• [Work to be completed]: Reproduce every entry exactly as given.

• [Listed entries]:
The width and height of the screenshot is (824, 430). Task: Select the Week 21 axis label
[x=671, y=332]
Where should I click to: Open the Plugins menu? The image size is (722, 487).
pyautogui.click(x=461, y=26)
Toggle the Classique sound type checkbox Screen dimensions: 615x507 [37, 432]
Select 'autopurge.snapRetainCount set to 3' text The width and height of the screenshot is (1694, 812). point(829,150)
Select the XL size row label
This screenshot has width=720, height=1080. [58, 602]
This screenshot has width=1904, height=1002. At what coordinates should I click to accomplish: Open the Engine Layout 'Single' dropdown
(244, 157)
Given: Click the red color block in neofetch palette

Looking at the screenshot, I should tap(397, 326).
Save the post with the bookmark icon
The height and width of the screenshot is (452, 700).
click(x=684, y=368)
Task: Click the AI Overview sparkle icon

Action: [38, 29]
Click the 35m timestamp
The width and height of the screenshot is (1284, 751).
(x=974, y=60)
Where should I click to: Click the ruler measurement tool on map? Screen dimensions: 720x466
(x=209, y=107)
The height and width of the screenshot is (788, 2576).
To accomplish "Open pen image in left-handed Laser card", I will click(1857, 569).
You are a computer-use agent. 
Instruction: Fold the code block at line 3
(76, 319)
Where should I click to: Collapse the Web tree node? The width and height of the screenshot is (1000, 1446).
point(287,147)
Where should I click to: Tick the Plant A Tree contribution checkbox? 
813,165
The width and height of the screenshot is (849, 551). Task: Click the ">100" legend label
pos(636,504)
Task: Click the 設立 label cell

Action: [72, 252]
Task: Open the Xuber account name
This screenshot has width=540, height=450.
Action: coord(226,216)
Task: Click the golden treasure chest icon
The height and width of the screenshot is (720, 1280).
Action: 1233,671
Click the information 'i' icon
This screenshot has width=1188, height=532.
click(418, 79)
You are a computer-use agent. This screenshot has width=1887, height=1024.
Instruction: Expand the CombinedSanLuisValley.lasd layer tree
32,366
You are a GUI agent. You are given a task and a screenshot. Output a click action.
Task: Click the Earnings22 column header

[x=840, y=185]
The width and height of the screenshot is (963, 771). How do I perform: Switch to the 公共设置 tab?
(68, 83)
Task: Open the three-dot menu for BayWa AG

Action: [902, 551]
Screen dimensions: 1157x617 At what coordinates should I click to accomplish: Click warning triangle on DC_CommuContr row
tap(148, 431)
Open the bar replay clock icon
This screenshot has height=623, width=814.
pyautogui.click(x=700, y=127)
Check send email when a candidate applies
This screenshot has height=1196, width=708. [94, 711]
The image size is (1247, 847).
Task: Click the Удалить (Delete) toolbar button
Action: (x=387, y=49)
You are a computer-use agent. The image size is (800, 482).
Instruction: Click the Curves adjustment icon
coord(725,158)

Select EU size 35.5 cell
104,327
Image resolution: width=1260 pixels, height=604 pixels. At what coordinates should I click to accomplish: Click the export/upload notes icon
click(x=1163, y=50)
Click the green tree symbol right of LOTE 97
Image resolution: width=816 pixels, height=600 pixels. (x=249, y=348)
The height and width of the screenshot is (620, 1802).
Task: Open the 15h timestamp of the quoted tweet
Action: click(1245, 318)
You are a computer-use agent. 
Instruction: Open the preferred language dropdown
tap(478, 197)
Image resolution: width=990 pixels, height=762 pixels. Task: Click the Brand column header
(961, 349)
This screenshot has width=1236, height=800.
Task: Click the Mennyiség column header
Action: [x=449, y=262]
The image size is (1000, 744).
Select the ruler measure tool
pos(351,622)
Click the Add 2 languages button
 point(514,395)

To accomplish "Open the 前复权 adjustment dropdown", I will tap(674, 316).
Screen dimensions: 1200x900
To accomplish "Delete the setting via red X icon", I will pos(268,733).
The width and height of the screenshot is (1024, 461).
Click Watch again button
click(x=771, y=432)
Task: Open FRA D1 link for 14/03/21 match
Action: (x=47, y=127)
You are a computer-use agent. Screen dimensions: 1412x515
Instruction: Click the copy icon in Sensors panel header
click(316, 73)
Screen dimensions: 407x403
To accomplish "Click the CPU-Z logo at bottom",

• [Result of the exercise]:
The width and height of the screenshot is (824, 430). Task: Select the Week 21 axis label
[x=671, y=332]
Where should I click to: Open the Plugins menu? The image size is (722, 487).
pyautogui.click(x=461, y=26)
Toggle the Classique sound type checkbox Screen dimensions: 615x507 [37, 432]
Select 'autopurge.snapRetainCount set to 3' text The width and height of the screenshot is (1694, 812). point(829,150)
Select the XL size row label
This screenshot has width=720, height=1080. [58, 602]
This screenshot has width=1904, height=1002. At what coordinates should I click to accomplish: Open the Engine Layout 'Single' dropdown
(244, 157)
Given: Click the red color block in neofetch palette

Looking at the screenshot, I should tap(397, 326).
Save the post with the bookmark icon
The height and width of the screenshot is (452, 700).
click(x=684, y=368)
Task: Click the AI Overview sparkle icon

Action: [38, 29]
Click the 35m timestamp
The width and height of the screenshot is (1284, 751).
(x=974, y=60)
Where should I click to: Click the ruler measurement tool on map? Screen dimensions: 720x466
(x=209, y=107)
The height and width of the screenshot is (788, 2576).
To accomplish "Open pen image in left-handed Laser card", I will click(1857, 569).
You are a computer-use agent. 
Instruction: Fold the code block at line 3
(76, 319)
Where should I click to: Collapse the Web tree node? The width and height of the screenshot is (1000, 1446).
point(287,147)
Where should I click to: Tick the Plant A Tree contribution checkbox? 
813,165
The width and height of the screenshot is (849, 551). Task: Click the ">100" legend label
pos(636,504)
Task: Click the 設立 label cell

Action: [72, 252]
Task: Open the Xuber account name
This screenshot has width=540, height=450.
Action: coord(226,216)
Task: Click the golden treasure chest icon
The height and width of the screenshot is (720, 1280).
Action: 1233,671
Click the information 'i' icon
This screenshot has width=1188, height=532.
click(418, 79)
You are a computer-use agent. This screenshot has width=1887, height=1024.
Instruction: Expand the CombinedSanLuisValley.lasd layer tree
32,366
You are a GUI agent. You are given a task and a screenshot. Output a click action.
Task: Click the Earnings22 column header

[x=840, y=185]
The width and height of the screenshot is (963, 771). How do I perform: Switch to the 公共设置 tab?
(68, 83)
Task: Open the three-dot menu for BayWa AG

Action: [902, 551]
Screen dimensions: 1157x617 At what coordinates should I click to accomplish: Click warning triangle on DC_CommuContr row
tap(148, 431)
Open the bar replay clock icon
This screenshot has height=623, width=814.
pyautogui.click(x=700, y=127)
Check send email when a candidate applies
This screenshot has height=1196, width=708. [94, 711]
The image size is (1247, 847).
Task: Click the Удалить (Delete) toolbar button
Action: (x=387, y=49)
You are a computer-use agent. The image size is (800, 482).
Instruction: Click the Curves adjustment icon
coord(725,158)

Select EU size 35.5 cell
104,327
Image resolution: width=1260 pixels, height=604 pixels. At what coordinates should I click to accomplish: Click the export/upload notes icon
click(x=1163, y=50)
Click the green tree symbol right of LOTE 97
Image resolution: width=816 pixels, height=600 pixels. (x=249, y=348)
The height and width of the screenshot is (620, 1802).
Task: Open the 15h timestamp of the quoted tweet
Action: click(1245, 318)
You are a computer-use agent. 
Instruction: Open the preferred language dropdown
tap(478, 197)
Image resolution: width=990 pixels, height=762 pixels. Task: Click the Brand column header
(961, 349)
This screenshot has width=1236, height=800.
Task: Click the Mennyiség column header
Action: [x=449, y=262]
The image size is (1000, 744).
Select the ruler measure tool
pos(351,622)
Click the Add 2 languages button
 point(514,395)

To accomplish "Open the 前复权 adjustment dropdown", I will tap(674, 316).
Screen dimensions: 1200x900
To accomplish "Delete the setting via red X icon", I will pos(268,733).
The width and height of the screenshot is (1024, 461).
Click Watch again button
click(x=771, y=432)
Task: Open FRA D1 link for 14/03/21 match
Action: (x=47, y=127)
You are a computer-use agent. Screen dimensions: 1412x515
Instruction: Click the copy icon in Sensors panel header
click(316, 73)
Screen dimensions: 407x403
To accomplish "Click the CPU-Z logo at bottom",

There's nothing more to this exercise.